I'm finally sending this to you. I started writing it three months ago. I can tell you're very busy, so I didn't know if you'd have time to read it. I have been reading all your posts, and I’m encouraged about what you’re doing. You rock!
I was sexually abused by my uncle. He was recently sentenced to prison for life without a chance of parole in L.A. Thank God he's off the streets. I'm very grateful that he won't be able to abuse anyone else. It's all difficult to explain, and I once felt guilty because I was afraid to tell anyone about what happened, but the truth is I was sexually abused from the age of four till nine years old.

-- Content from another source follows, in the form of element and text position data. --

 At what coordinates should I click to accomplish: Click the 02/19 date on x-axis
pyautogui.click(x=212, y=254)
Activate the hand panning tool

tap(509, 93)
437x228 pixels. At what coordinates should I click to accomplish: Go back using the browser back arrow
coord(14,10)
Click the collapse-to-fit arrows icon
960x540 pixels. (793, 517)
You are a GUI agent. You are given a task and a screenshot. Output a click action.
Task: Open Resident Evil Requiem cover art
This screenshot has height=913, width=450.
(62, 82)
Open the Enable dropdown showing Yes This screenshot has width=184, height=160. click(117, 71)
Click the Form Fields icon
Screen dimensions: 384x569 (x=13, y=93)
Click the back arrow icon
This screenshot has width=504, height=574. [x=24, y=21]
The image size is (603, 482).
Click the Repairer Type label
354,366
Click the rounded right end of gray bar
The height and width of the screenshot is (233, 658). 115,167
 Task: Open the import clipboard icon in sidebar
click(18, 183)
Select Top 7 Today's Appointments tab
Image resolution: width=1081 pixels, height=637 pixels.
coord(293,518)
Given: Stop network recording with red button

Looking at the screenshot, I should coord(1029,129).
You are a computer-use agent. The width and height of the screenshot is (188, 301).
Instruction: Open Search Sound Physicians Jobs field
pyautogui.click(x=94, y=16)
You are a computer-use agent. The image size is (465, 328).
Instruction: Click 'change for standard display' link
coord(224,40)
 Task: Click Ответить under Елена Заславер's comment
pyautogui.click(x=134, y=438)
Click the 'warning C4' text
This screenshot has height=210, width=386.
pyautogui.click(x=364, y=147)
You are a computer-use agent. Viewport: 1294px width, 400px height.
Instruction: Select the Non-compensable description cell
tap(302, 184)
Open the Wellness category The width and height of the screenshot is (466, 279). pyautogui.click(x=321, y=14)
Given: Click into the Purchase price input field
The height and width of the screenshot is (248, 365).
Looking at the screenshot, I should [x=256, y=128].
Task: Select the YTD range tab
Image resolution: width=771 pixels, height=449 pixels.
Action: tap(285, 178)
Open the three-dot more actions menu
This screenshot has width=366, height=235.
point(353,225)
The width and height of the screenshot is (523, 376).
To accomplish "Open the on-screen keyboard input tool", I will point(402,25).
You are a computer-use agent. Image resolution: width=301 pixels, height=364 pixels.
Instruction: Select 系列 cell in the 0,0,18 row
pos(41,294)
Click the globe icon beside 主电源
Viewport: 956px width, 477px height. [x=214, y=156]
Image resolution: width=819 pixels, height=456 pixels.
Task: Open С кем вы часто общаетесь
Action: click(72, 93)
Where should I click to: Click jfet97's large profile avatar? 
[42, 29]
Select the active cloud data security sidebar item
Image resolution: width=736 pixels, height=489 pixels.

My mother never talked to me about sex. I didn’t know what was being done to me. I didn’t have the vocabulary to explain to anyone what was happening. I didn’t have the intelligence to understand it. I had never seen sex or knew what sex was during that time, so I didn’t know I was being sexually abused. I was seven years old when my mom cornered me and asked if my uncle had been touching me. He had been arrested around that time, and when my mother found out she immediately asked if he had hurt me.
I lied to her.
He was a part of my family, and I didn’t believe he had meant to hurt me because I didn’t know what he was doing was wrong. I was scared of him and knew in my spirit what he was doing was scary, like a nightmare, but in my mind he was my family and my mother’s brother, so when she asked if I was hurt by him, I said “no” because I didn’t believe it was real.
The hardest part about being sexually abused is realizing that you were. As a survivor I had to learn to let the truth out and accept that my past no longer defined me. It actually molded and shaped me into the woman and mother I am today. Being a survivor of sexual abuse means you have to let go of the guilt and accept your past. The guilt you feel as an adult changes once you experience sex, family, and relationships with others. These things give you wisdom and open your eyes to a truth about the past. It hurts.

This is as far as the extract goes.